Или развалился под ударами пушек могучего врага. Корнелис сказал, что я дурочка, и, возможно, у него есть право. Так будь же сразу осторожен, если можно быть и тем и другим. Помни всегда, что здесь, в Рейвенсдене, тибя помнят и любьат. От моего сердца к твоему, на веки, Корнелия». На обороте она добавила постскриптум: «Услышав, что твой карабль должен плыть на запад Шатландии, матушка взволновалась. Я спросила почему, но она не ответила. Она начила письмо тебе, но бросила его на огонь».
Этот постскриптум озадачил меня больше, чем тревоги Корнелии. Матушка могла быть раздражительной, но её мало что волновало, не считая привычного перечня предметов ненависти и заслуживающей иногда бранного слова собственной неспособности двигаться так же быстро и свободно, как прежде. Насколько мне было известно, она к тому же не имела особых связей в Шотландии; по крайней мере, не больше, чем обычно для того, кто состоял при дворе Стюартов многие годы и поэтому водил знакомство со многими шотландцами, прибывшими со своим монархом после объединения королевств. Я спросил Маска, хорошо ли чувствовала себя матушка, когда он уезжал с моим имуществом, и услышал в ответ, что ему она показалась такой же, как и всегда. Если подумать, это и неудивительно. Моя мать была женщиной, не склонной выдавать своих чувств перед Финеасом Маском, которому она позволила оставаться в Рейвенсден–хаусе в течение многих лет, вопреки своему отвращению к нему, не меньшему, чем к самому Оливеру Кромвелю.
Я вскрыл третье, совершенно малограмотное письмо. Оно было от матери Кита Фаррела, которой я послал для него приглашение на «Юпитер» вместе с копией королевского приказа мистеру Пипсу. Госпожа Сара Фаррел — трактирщица–вдова из Уопинга, чья чудовищная грамматика ставила прозу Корнелии вровень с Драйденом, сообщала, что, отчаянно нуждаясь в трудоустройстве и средствах к существованию, её сын Кит отплыл в Ост–Индию несколькими неделями ранее. Возможно, его судно задержали в Даунсе те же мощные ветра, что держали нас в Портсмуте, но, по её мнению, как вдовы человека, служившего в море «двацат восим гадов», это маловероятно. Тем не менее, она переслала письмо и приказ в Дил и молилась, что её старания в этом деле заслужат ей рекомендации и вознаграждение как от «добрава кап. Кувинтона», так и от «очинь знатнава графа Ривинсдина».

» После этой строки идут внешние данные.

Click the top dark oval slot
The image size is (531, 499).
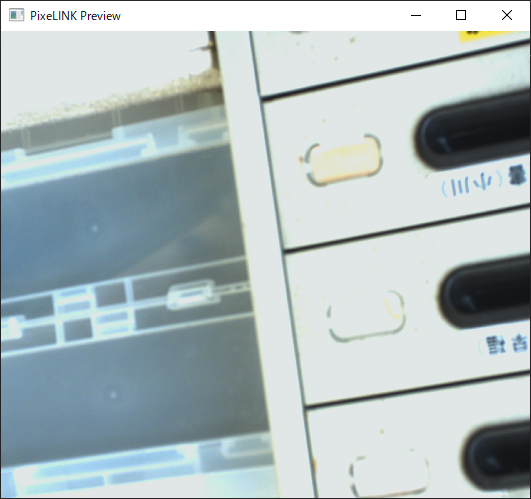(x=473, y=131)
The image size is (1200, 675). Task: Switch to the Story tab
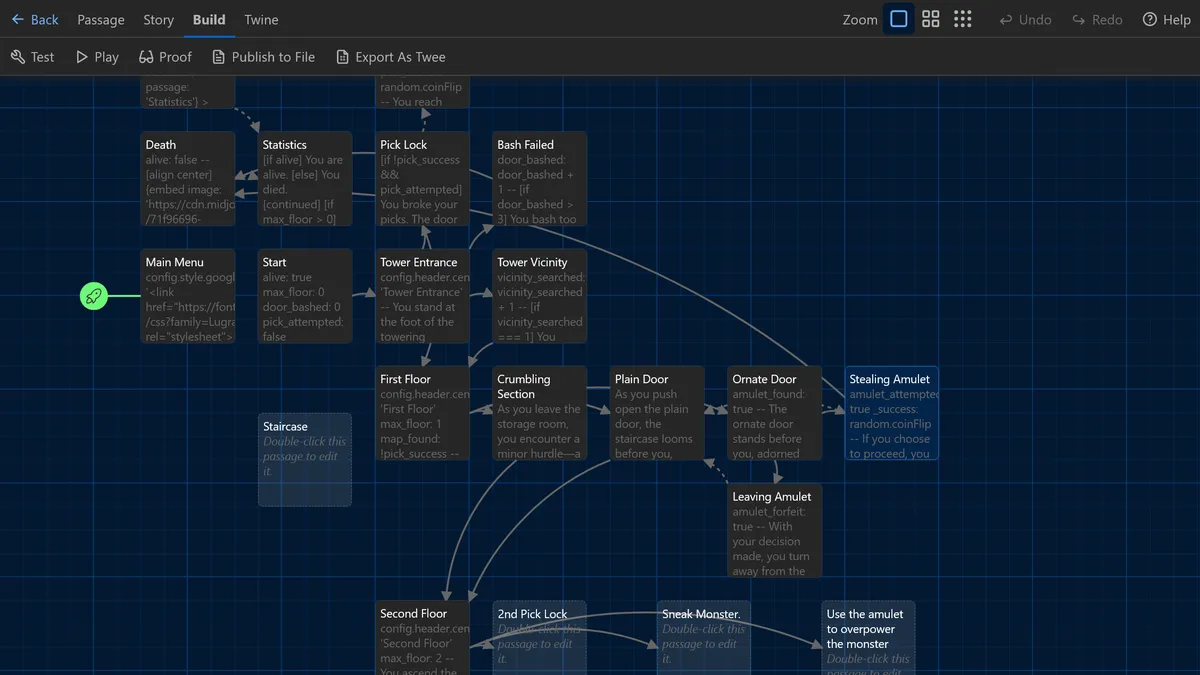pos(158,19)
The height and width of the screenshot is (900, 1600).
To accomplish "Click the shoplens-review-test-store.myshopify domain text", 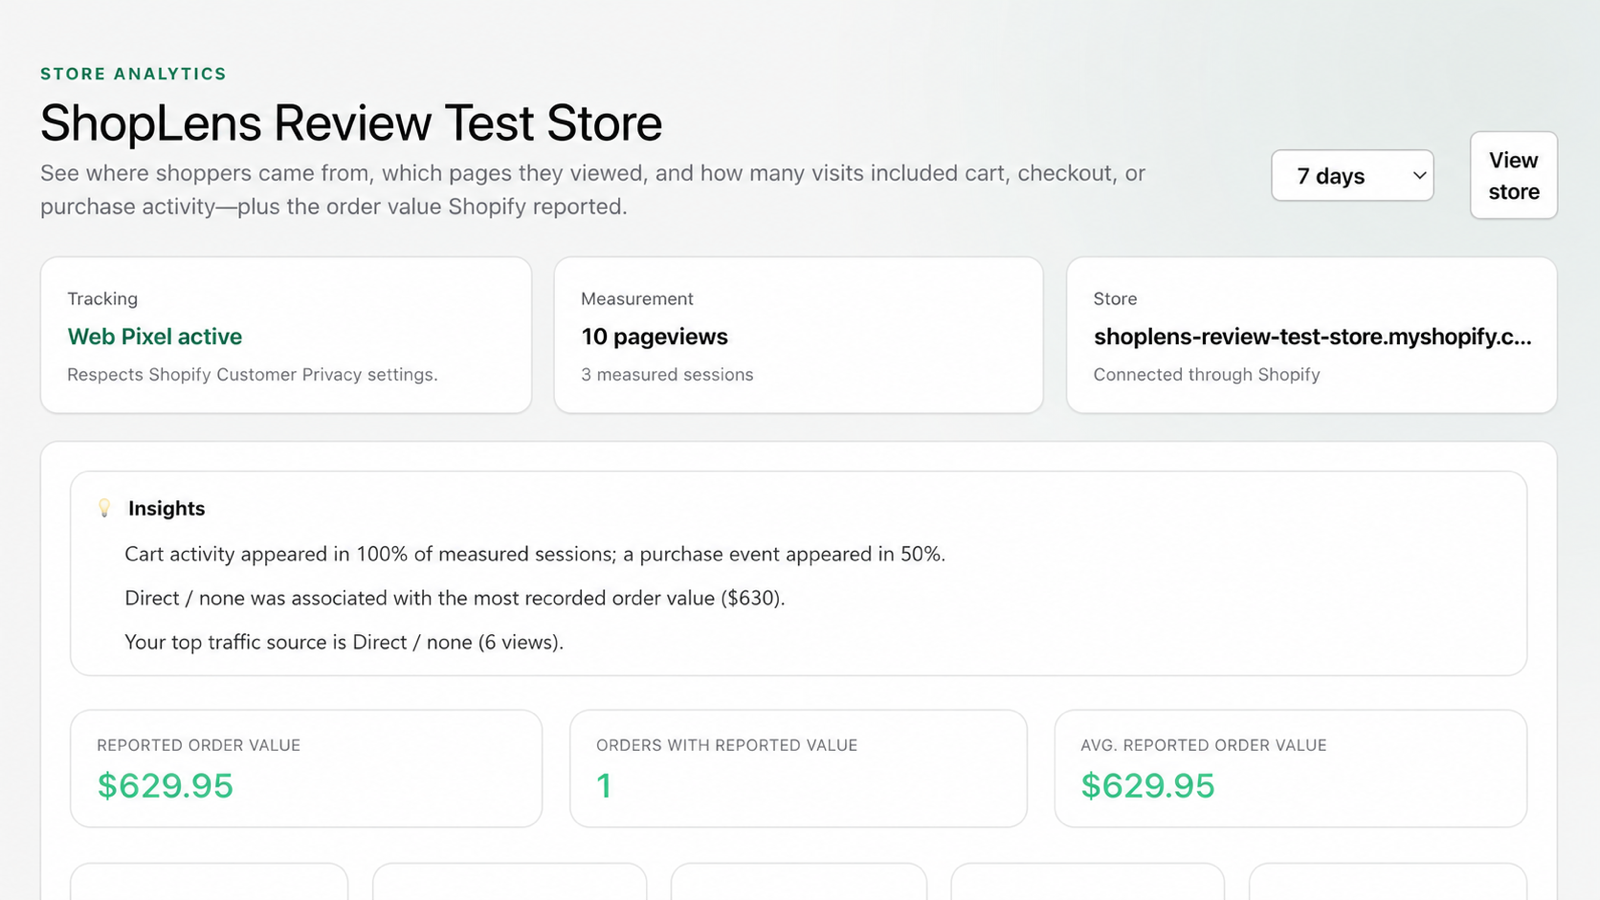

Содержание третьего письма обеспокоило меня даже сильнее, чем новости о поведении матери. Выходило, что в этом весьма опасном и деликатном путешествии я променял значительный мореходный опыт и здравый смысл Кита Фаррела на иные качества Финеаса Маска. Это не казалось мне удачной сделкой.
Тем вечером я, потакая себе, отказался от компании других офицеров и ужинал без парика и в одиночестве, не считая мрачного присутствия Маска, который был, по меньшей мере в три раза старше большинства слуг в военном флоте и в тысячу раз несчастнее любого из них. До меня доносились голоса офицеров, собравшихся за столом в кают–компании сразу за моей дверью, и когда действие вина и эля усилилось, я расслышал, как Певерелл, заглушая прочих, стал громко и несдержанно разглагольствовать о самонадеянном юном отпрыске благородного рода, доставшемся им в капитаны.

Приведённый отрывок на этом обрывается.